The key word for the Duke Energy (NYSE:DUK) coal plants in the future, in terms of things like coal sources and the ability to ramp the plants up and down, is “flexibility,” said B. Keith Trent, Duke’s Executive Vice President and COO–Regulated Utilities.
In a keynote speech Aug. 14 at PennWell’s Coal-Gen 2013 conference in Charlotte, N.C., Trent said that in the face of clean energy initiatives and cheap natural gas, coal plants face “big headwinds” and must be flexible to survive and run.
He noted the effort by Duke to test new coals, a mix of Powder River Basin and western bituminous coal, at Crystal River Units 1-2 in Florida, which are units that normally burn Central Appalachia coal. The coal changes are designed to meet the Mercury and Air Toxics Standards (MATS) without expensive new emissions control technology.
Another example is the Belews Creek plant in North Carolina, where a goal last year had been to test blends that included up to 20% cheaper Illinois Basin coal in place of part of the regular Central Appalachia coal burn, but that blend actually got up to 35% Illinois Basin coal instead.
At the Allen plant, there was an innovative effort to blend flue gas, basically firing one type of cheaper, higher-sulfur Illinois Basin coal in one boiler, more costly Central Appalachia coal in another boiler, then achieving needed SO2 limits as those emissions were averaged in a common stack.
Trent noted that many coal plants aren’t operating at baseload these days. For example, Allen only operated at a 5%-10% capacity factor last year. That has left Duke looking for ways to keep staffing the coal plants at levels that make sense while keeping staff levels down, in part by shifting around employees, as needed. One flexibility being pursued by Duke is a shift of its traditional focus on getting the best possible heat rates from the coal plants, to prioritizing flexible operations.

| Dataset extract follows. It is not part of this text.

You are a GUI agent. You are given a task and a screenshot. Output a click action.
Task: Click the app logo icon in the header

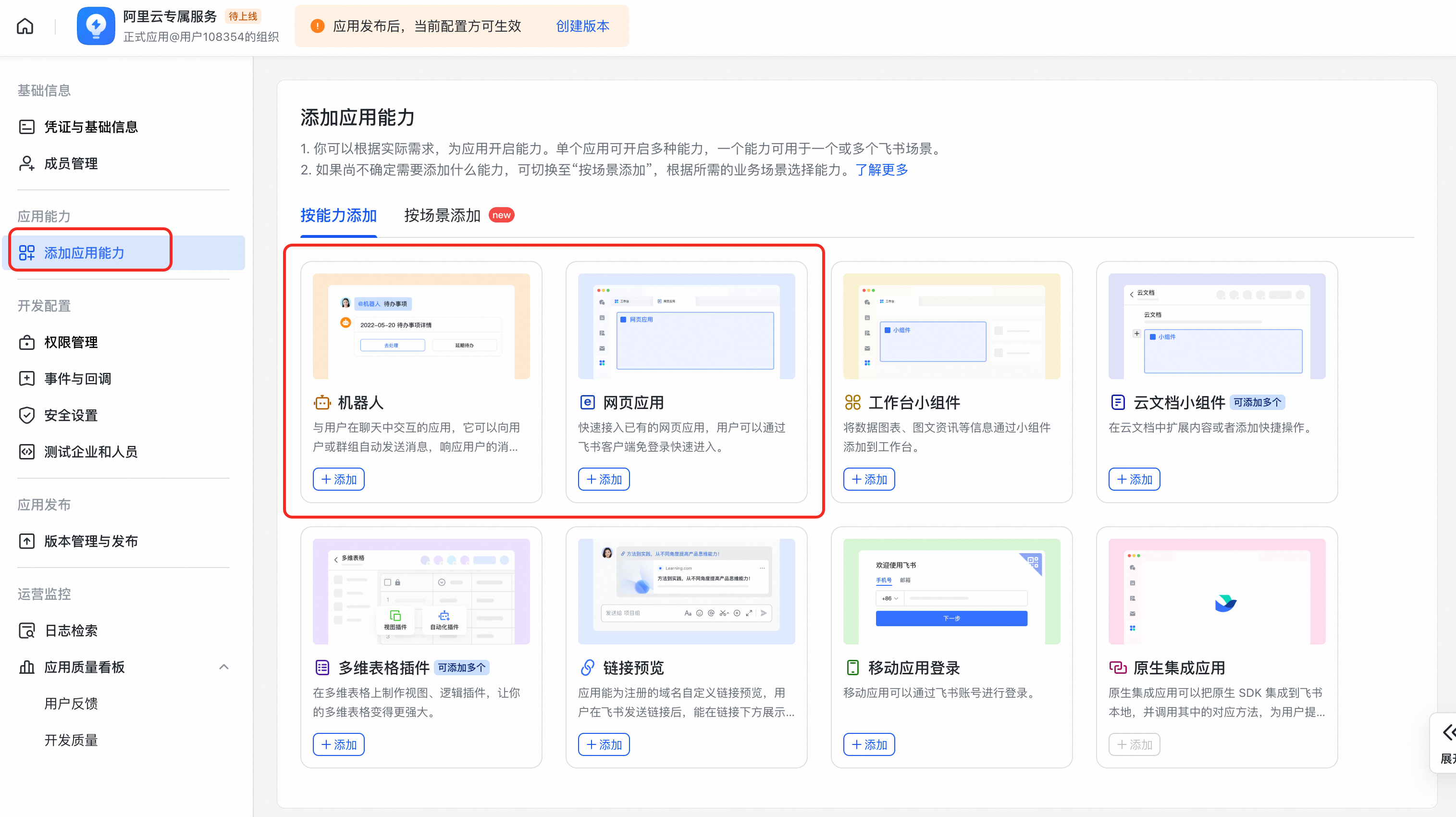96,26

He noted how the new Cliffside 6 coal unit was brought into full operation at the end of 2012, with four older coal units at the site retired to more than offset the emissions from Unit 6. Cliffside Unit 5 has survived the shutdowns, but is lightly used. Another new facility for Duke is the Edwardsport coal gasification power plant in Indiana. There are also new gas-fired combined cycle operations in the Carolinas. “We’re cleaning up the fleet,” Trent said. “The right path is a diverse fuel mix.”
He said Duke has spent $7bn on new air controls since 2005, with another $5bn-$6bn likely to be spent over the next decade.
He noted that the single biggest “game changer” for coal in recent years has been cheap natural gas, in part due to new shale gas plays. Duke is seeing gas prices now in the mid $3/mmBtu range, which is backing down coal plants.
Speaking during Coal-Gen at one of the various sessions on coal plant operations and maintenance issues was Brad Rudolph, a manager at Cliffside. He also talked about some flexibility issues. Like the idea that with solar energy becoming a major factor on the grid, coal plants may now have to run hard at night, when they traditionally don’t due to slack power demand at that time of the day, to sub in for solar plants that can’t produce any electricity at night.
Rudolph noted a “robust” program to test new, cheaper coals at plants in the Carolinas that normally burn Central Appalachia, which is getting increasingly more expensive due to severe coal reserve depletion in that heavily-mined region. He said that besides Illinois Basin coal, Northern Appalachia coal is also being tested. Powder River Basin coal is too costly and not being tested, he added. These new coals can cause problems, like with boiler slagging, but those issues can be solved with equipment changes, he noted.
Rudolph pointed to the fact that the older, still surviving Cliffside Unit 5, isn’t running much. He said its capacity factor in 2012 was about 24%, but it was that high only because of the need to test new coals, with the capacity factor likely to have been about 15% without that testing. He said Northern Appalachia coal is being tested at Cliffside.
U.S. Energy Information Administration data shows that coal suppliers to Cliffside earlier this year out of Northern Appalachia included CONSOL Energy‘s (NYSE: CNX) Bailey and Loveridge longwall operations, with Illinois Basin coal coming from the Galatia longwall mine in Illinois. More traditional Central Appalachian suppliers included Revelation Energy, Alpha Natural Resources (NYSE: ANR) and B&W Resources.
EIA data shows that at Belews Creek, suppliers earlier this year included CONSOL’s Bailey operation, and Alpha’s Emerald longwall mine, both in Northern Appalachia. Central Appalachia coal came from suppliers like Alpha and Arch Coal (NYSE: ACI).
At G.G. Allen, coal suppliers earlier this year were mainly Foresight Coal Sales out of the Shay #1 deep mine in Illinois, and CONSOL out of its Miller Creek operation in southern West Virginia (Central Appalachia).